Now turbo-boosted by the addition of guitar sensation Nick Tsang, the band are currently booked to play both the rave-mental Glade stage at Glastonbury, and to the metallers at Download. They've got the USA in their sights, where the likes of Skrillex have already brought a spectacular rockstar mentality to the dubstep scene; “we can thank him, I think,” says Tony with some trepidation, “for setting up an attitude to music that means people should get what we're about over there.” And they're very happy to have ever more girls in their audiences even though they are quite happy to admit (Tony again) “it's definitely quite an angsty, boys' thing in many ways.” Yet they've only existed as Modestep for a matter of months – an insane, rollercoaster few months indeed, but still a very short time – and they realise that there is still everything to do and everything to prove.

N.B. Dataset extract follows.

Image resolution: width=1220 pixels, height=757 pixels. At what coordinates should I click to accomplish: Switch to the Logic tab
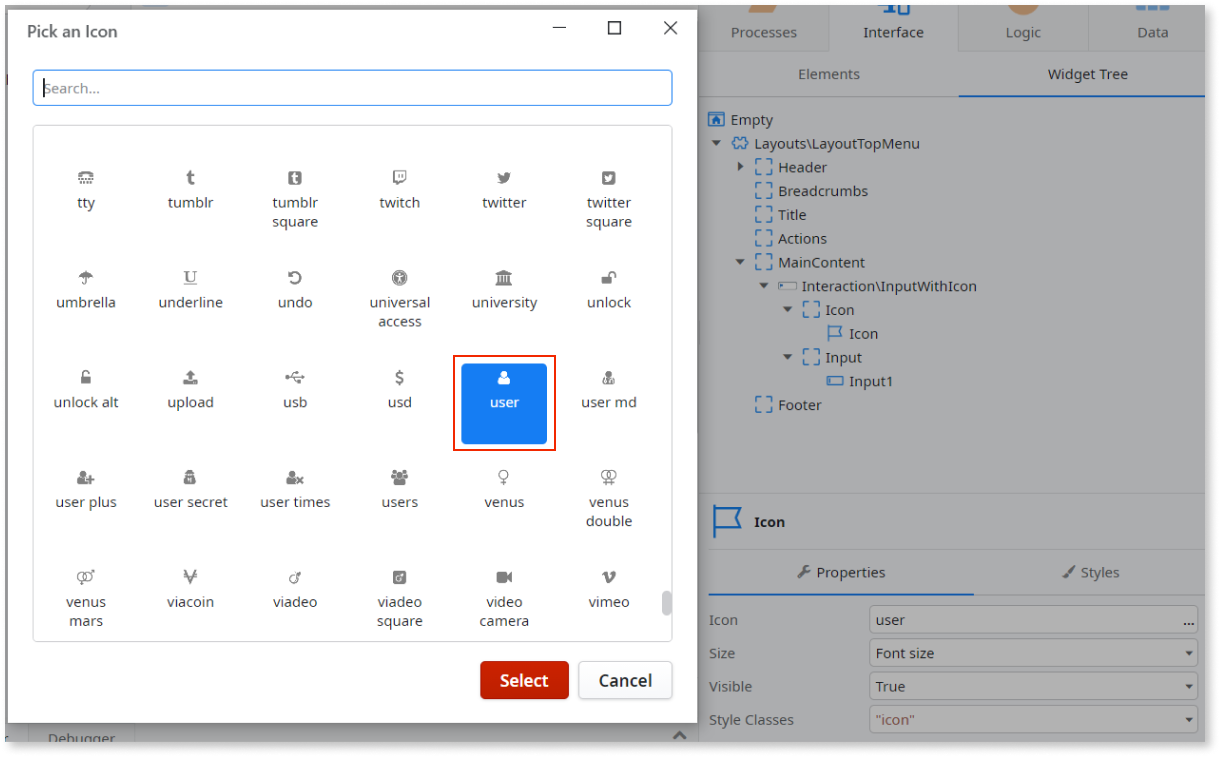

So once again: Modestep are a band. They might be a band that sounds like nobody else, that uses the freshest sonic elements, that's been through a maelstrom of hype, that have some pretty stratospheric ambitions, but they are still just a band, and need to be appreciated as such. “I say this all the time,” says Tony, “but never mind the videos or the shit that people chat on forums, if you want to know what we're about, come and see us live.” Just as a new generation of superstars like Katy B, Tinie Tempah and Skream & Benga are starting to forge their own identities above and beyond the grime and dubstep scenes of the last decade, so Modestep are pushing out to show that a band can do this too. And as their hundreds of thousands of loyal fans, online and on the gig circuit, can attest, they're doing pretty well so far.